Latest update February 23rd, 2025 1:40 PM
Jan 25, 2010 Features / Columnists, Freddie Kissoon
The incomprehensible still exists in Guyana. It was always there. I am referring to the East Indian voters that have interminably balloted for the group they saw as being for Indian people, the PPP. Will that mind continue its life as we approach the national elections, the winner of which will have power to change this country for the better, never to go back to incestuous, corrupt, venal, racist, monstrous wielding of power against the population?
Will the incomprehensible mind of the East Indian reach out to the horizon of reason and chose future over murky waters when the national election arrives? Here is a story for the incomprehensible mind to reflect on. I entered the offices of Kaieteur News and senior reporter, Dale Andrews, with an oceanic smile on his visage yelled out to me, “Freddie come see dis thing.” I wasn’t interested. Dale Andrews is a crime reporter and has on his hard-drive some unpleasant photographs of crime scenes. He knows I am mentally unable to look at those pictures. I thought he was teasing me when he called me over to his cubicle.
I just went on my way but Dale got serious and he persuaded me. Here is what I saw. Photo one – two sick patients sharing one bed at the Georgetown Hospital. Photo two- the sicker of the two (by appearance) fell off the bed. Photo three- there is an adjacent bed with no mattress. Photo four – the hospital personnel (according to Dale) discharged the fallen guy because they felt he brought in the media. Photo five – two policemen lifting the “evicted” sick man from the police station where he was taken to by hospital officials. Photo six – the policemen’s arrival at the Georgetown Hospital with the “castaway” to return him to the institution.
For those bloggers (who blog in their own name) who are interested in this photographic journey of Dale Andrews, please contact the journalist at this newspaper. I would suggest Dale not give this series of images to anonymous bloggers (they should respect their parents and not be ashamed of acknowledging their identities).

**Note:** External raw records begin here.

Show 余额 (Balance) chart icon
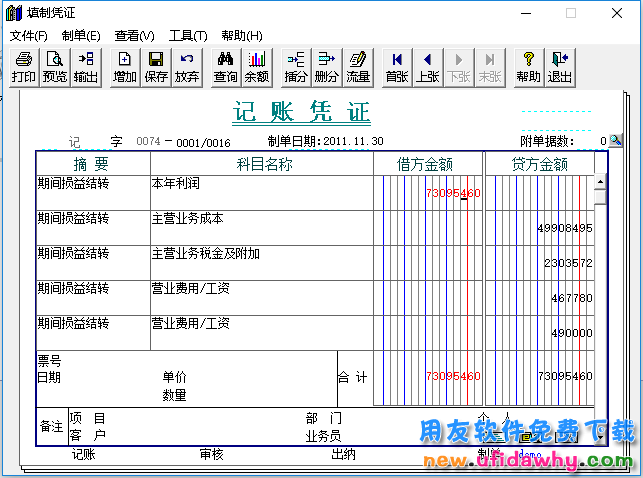Screen dimensions: 643x478 [x=256, y=67]
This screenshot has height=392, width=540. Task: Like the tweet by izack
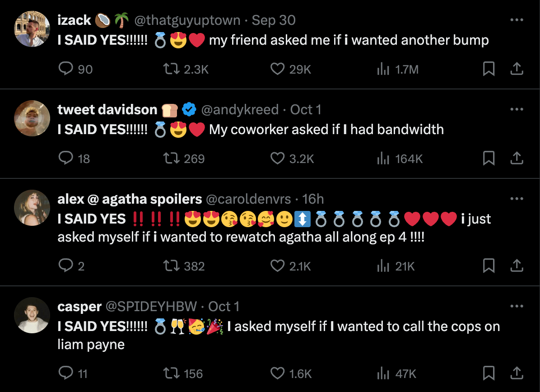pyautogui.click(x=277, y=69)
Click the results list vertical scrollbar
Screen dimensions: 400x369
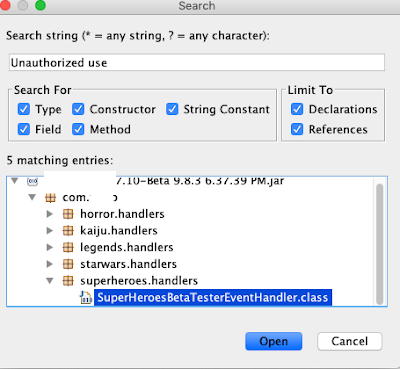[x=379, y=244]
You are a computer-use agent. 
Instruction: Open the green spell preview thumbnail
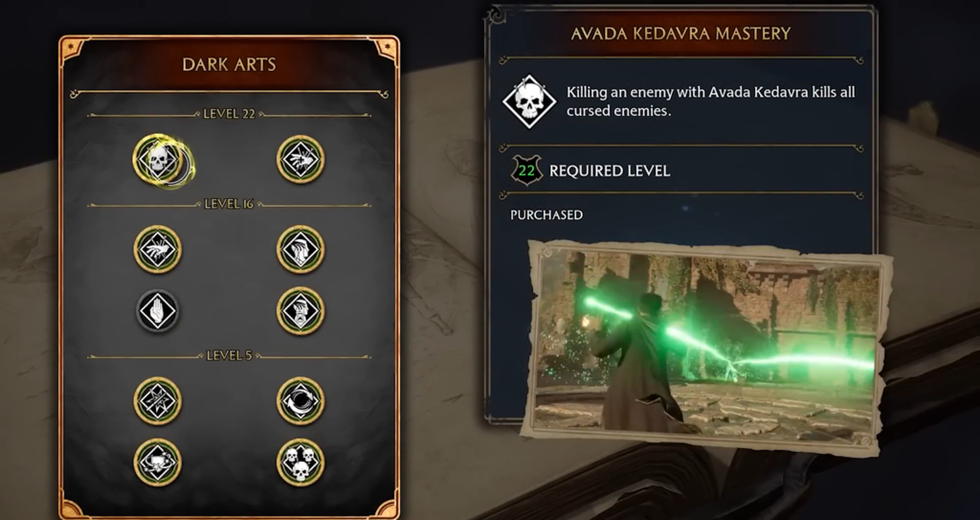tap(706, 346)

Let us leave the sadness of these images and look at the meaning of this tragedy for Guyana in terms of the economy. The greater percentage of our population today would not know but the awful sight on that bed in the Georgetown Hospital as captured by Dale Andrews was a common, very common manifestation in the first half of the eighties when Guyana’s economy could not sustain the continued existence of public services and public infrastructure. People died unnecessarily at the Georgetown Hospital back then like Dr. Desiree Fox.

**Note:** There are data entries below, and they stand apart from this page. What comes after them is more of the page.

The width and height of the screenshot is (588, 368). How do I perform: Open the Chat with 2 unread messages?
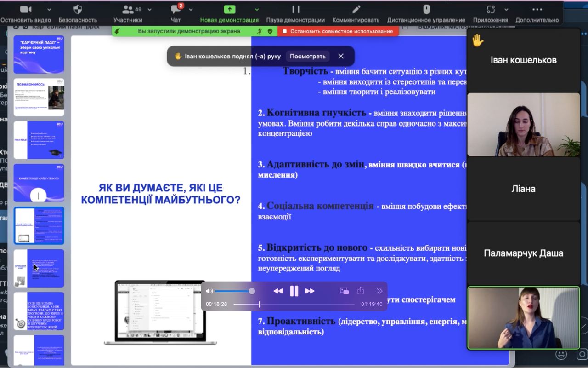tap(175, 10)
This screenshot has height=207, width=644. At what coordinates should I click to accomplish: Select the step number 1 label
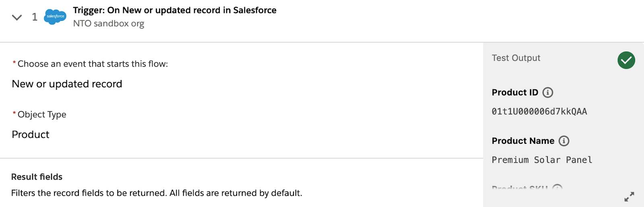tap(35, 17)
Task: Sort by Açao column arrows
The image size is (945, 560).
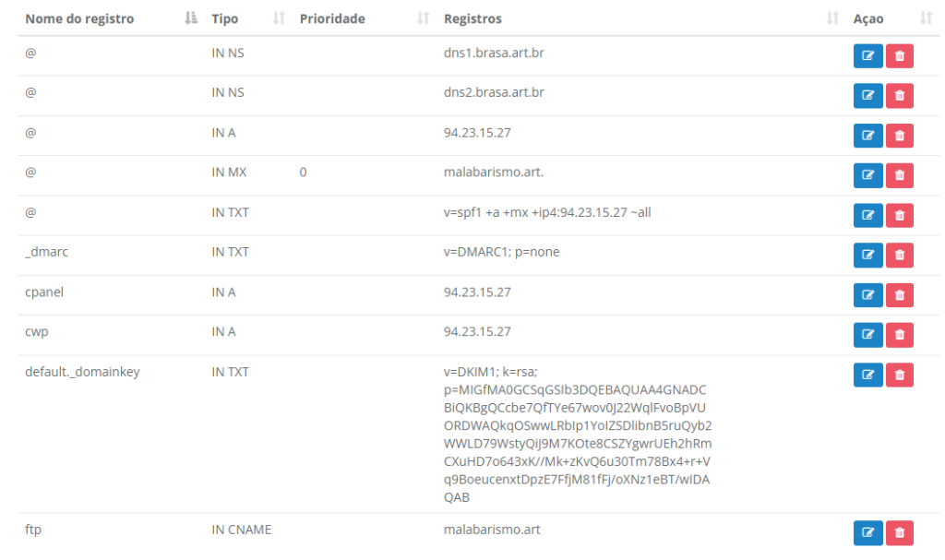Action: (x=926, y=18)
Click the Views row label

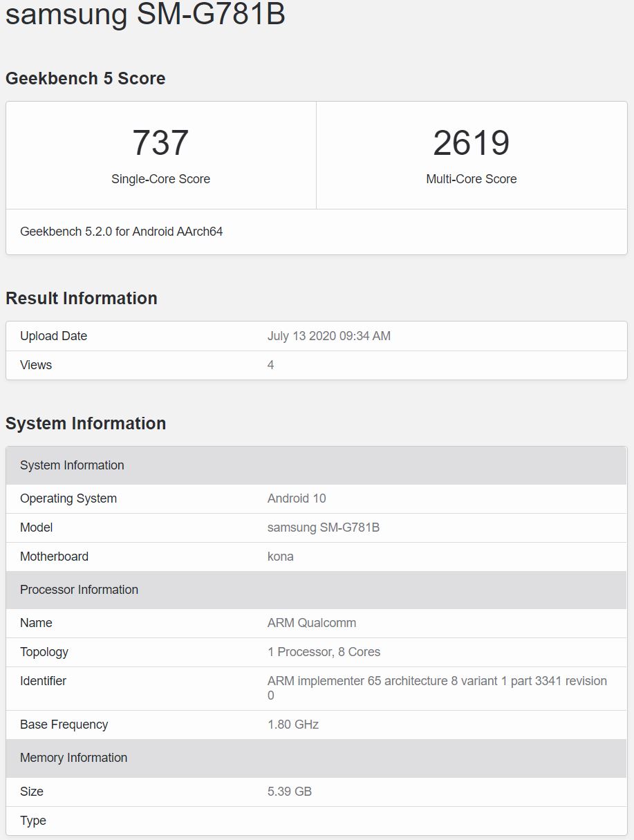tap(36, 365)
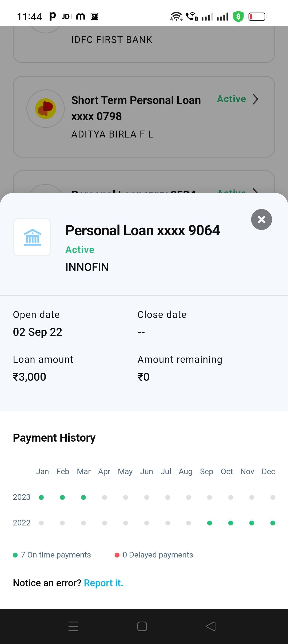Image resolution: width=288 pixels, height=644 pixels.
Task: Tap the Short Term Personal Loan title
Action: tap(136, 100)
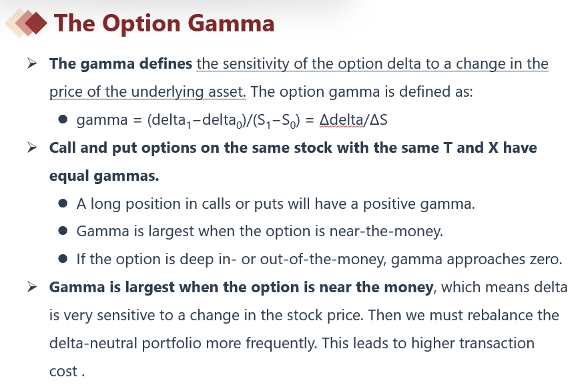Click the arrow bullet before "Gamma is largest when"
588x391 pixels.
coord(32,288)
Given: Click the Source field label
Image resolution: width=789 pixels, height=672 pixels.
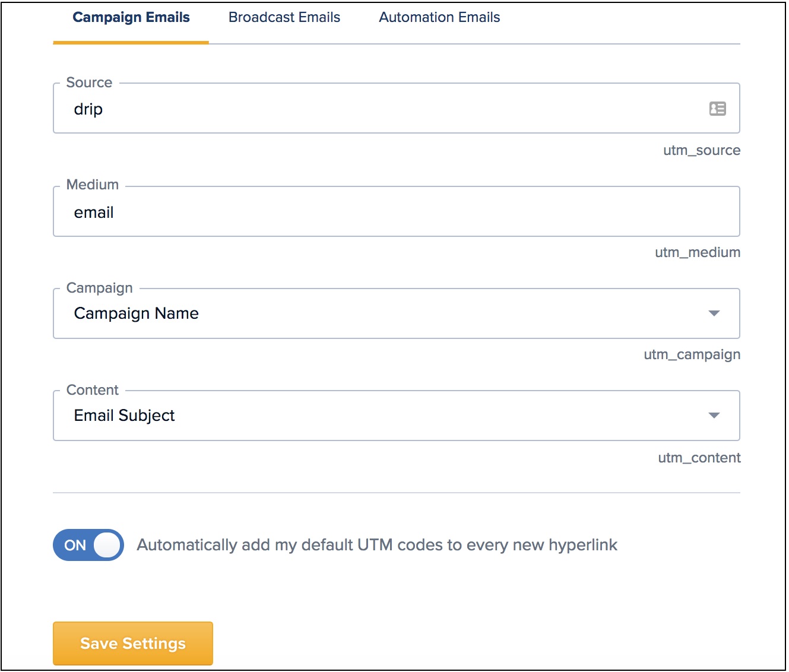Looking at the screenshot, I should (89, 83).
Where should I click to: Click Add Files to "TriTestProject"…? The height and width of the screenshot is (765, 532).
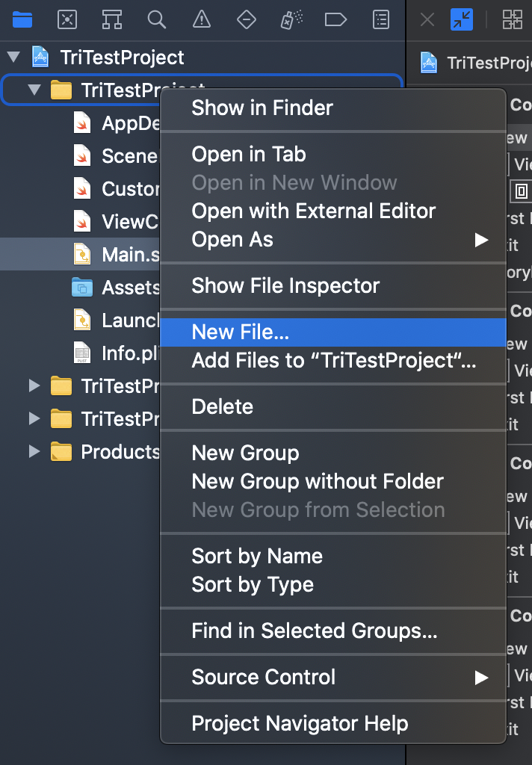pyautogui.click(x=333, y=360)
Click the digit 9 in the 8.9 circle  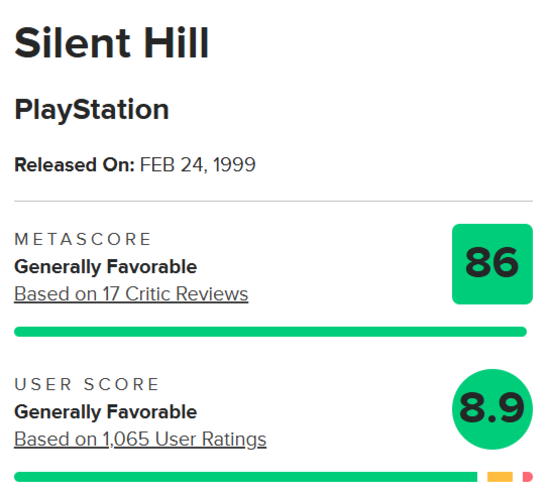[x=511, y=407]
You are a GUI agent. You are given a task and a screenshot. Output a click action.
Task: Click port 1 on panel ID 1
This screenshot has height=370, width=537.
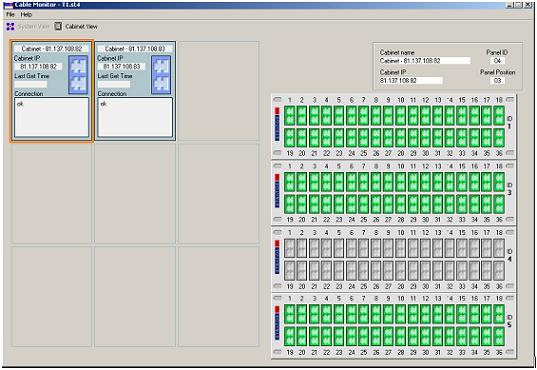(x=290, y=115)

Guyana back then could have been likened to an individual who had absolutely no money to buy food, pay rent and support the children. The economy collapsed in the early eighties. We are now about 30 years away from that era. For seventeen years, the PPP has been in Government. In that period, hundreds of billions (not hundreds of millions), yes hundreds of billions would have passed through the hand of the Government.
Since VAT began, there must have collected at least two hundred billion from that operation. Yet today, traffic lights do not work, the sewage system has collapsed, electricity supply is non-existent (I had blackout on Boxing Day, and three times since the new year began including Saturday), public schools do not have furniture, the capital city is perhaps the nastiest in the world and we have gone back to the nauseating time when three and four persons share one bed at the Georgetown Hospital and the misery goes on. By the way, Trinidad’s murder rate is higher than us. Trinidad has crime, a forensic lab and money. We have crime but no lab, no money. So serial killers go neatly about their business killing people
So the question is – where are those hundreds of billions of dollars? Something is evil about power in this country.
It is a flesh-eating sarcoma and it is going to devour this entire land unless the incomprehensible mind that is watching all of us, including the sick men on one bed, including the lady whose toilet when it flushes, the contents come onto her kitchen floor because the sewage pumps do not work, throws off its psychotic chains and enter the door of freedom and usher in the wind of change. That incomprehensible mind holds the key to a new horizon, a better landscape. Most of all, that incomprehensible mind owes itself the obligation to free itself.